Guna memastikan pelaksanaan haji tahun ini berjalan dengan sempurna dan tanpa masalah, Puan pun menekankan beberapa hal penting. Mulai dari mitigasi kesehatan jemaah yang harus menjadi prioritas utama, adaptasi terhadap sistem baru multi syarikah, serta adanya evaluasi untuk perbaikan di masa mendatang.
Puan meminta seluruh petugas haji, khususnya tim kesehatan, untuk segera memetakan jemaah yang rentan, termasuk lansia, jemaah dengan komorbid, dan mereka yang mengalami penurunan kebugaran. Menurutnya, mitigasi dini dan pendekatan proaktif harus dilakukan untuk mencegah kelelahan ekstrem, dehidrasi, hingga *heatstroke* yang seringkali menjadi ancaman di Armuzna.
"Kami juga mengimbau kepada seluruh jemaah haji Indonesia untuk senantiasa menjaga kesehatan pribadi, tidak memaksakan diri jika kondisi tidak prima, serta mematuhi arahan dan panduan dari petugas kesehatan maupun pembimbing ibadah," imbau Puan.
Perlu diketahui, pada tahun ini Pemerintah Arab Saudi menerapkan sistem baru dalam pelayanan haji, yaitu multi syarikah, di mana pengorganisasian jemaah selama di Armuzna tidak lagi didasarkan pada kloter, melainkan disusun dalam kafilah oleh pihak syarikah bekerja sama dengan PPIH.
Menurut mantan Menko PMK tersebut, sistem baru ini menuntut koordinasi yang lebih intensif dan fleksibilitas yang tinggi dari petugas Indonesia di lapangan. Oleh karena itu, Puan mendorong agar setiap petugas memahami perubahan alur dan peran dengan cermat, terutama karena tugas kloter hanya sampai masa persiapan *murur*.
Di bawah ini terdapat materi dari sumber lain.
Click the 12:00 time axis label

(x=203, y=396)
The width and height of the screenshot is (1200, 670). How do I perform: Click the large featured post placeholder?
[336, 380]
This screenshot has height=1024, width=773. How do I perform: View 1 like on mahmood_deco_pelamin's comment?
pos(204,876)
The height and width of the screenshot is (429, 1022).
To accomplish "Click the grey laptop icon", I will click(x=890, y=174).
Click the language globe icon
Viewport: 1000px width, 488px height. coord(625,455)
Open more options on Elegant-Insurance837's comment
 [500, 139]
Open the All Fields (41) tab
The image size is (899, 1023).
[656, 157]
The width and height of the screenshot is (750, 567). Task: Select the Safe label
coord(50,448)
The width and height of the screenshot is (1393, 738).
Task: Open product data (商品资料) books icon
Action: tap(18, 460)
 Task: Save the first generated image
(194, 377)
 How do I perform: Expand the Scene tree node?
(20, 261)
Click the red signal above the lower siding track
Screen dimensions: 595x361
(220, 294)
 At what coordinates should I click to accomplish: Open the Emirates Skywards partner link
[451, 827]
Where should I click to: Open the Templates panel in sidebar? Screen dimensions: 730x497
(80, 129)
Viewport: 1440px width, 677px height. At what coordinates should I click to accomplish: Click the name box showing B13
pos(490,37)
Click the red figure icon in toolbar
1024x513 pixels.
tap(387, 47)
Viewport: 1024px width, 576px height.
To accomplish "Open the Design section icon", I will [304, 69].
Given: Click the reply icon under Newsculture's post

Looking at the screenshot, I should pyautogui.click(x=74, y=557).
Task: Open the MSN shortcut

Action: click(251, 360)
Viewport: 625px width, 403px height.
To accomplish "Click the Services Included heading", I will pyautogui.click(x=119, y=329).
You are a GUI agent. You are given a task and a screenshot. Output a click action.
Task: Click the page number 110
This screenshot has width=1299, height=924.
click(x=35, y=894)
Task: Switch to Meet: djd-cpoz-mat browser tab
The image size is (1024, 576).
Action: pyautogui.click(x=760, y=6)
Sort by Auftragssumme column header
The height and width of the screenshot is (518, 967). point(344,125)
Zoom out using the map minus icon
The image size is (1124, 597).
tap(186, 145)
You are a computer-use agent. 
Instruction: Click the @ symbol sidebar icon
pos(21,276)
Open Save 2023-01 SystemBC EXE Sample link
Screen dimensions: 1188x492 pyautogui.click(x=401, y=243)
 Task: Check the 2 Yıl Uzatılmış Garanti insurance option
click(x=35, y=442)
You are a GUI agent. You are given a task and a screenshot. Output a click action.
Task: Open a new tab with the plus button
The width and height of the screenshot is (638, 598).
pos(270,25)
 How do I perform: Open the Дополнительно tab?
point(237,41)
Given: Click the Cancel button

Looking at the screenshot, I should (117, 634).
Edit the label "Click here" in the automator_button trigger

"PPIH dapat memastikan data jemaah, termasuk yang akan melakukan *murur*, untuk diserahkan secara akurat dan tepat waktu kepada pihak syarikah. Hal ini penting guna mencegah disinformasi atau jemaah tersasar," ucapnya.
"Jemaah juga perlu diberikan penjelasan yang transparan mengenai sistem kafilah agar tidak terjadi kebingungan saat pelaksanaan ibadah,” imbuh Puan.
Di sisi lain, Puan memandang penerapan multi syarikah sebagai tantangan sekaligus peluang untuk meningkatkan kualitas layanan ibadah haji.
“Setiap bentuk penyesuaian harus dievaluasi secara mendalam setelah pelaksanaan haji tahun ini,” tuturnya.
DPR disebut akan meminta laporan lengkap dari Kementerian Agama dan mitra terkait, termasuk dari unsur PPIH dan petugas lapangan, sebagai dasar dalam menyusun kebijakan haji di masa depan.
Dalam pelaksanaan ibadah haji, DPR pun telah mengirimkan Tim Pengawas guna memastikan pelayanan bagi jemaah Indonesia berjalan dengan optimal.
“Berbagai evaluasi juga telah diberikan oleh Timwas Haji DPR sebagai antisipasi terhadap hambatan selama proses pelaksanaan ibadah haji. DPR berkomitmen untuk memastikan seluruh jemaah dapat menjalankan ibadah haji dengan sebaik mungkin,” pungkas Puan.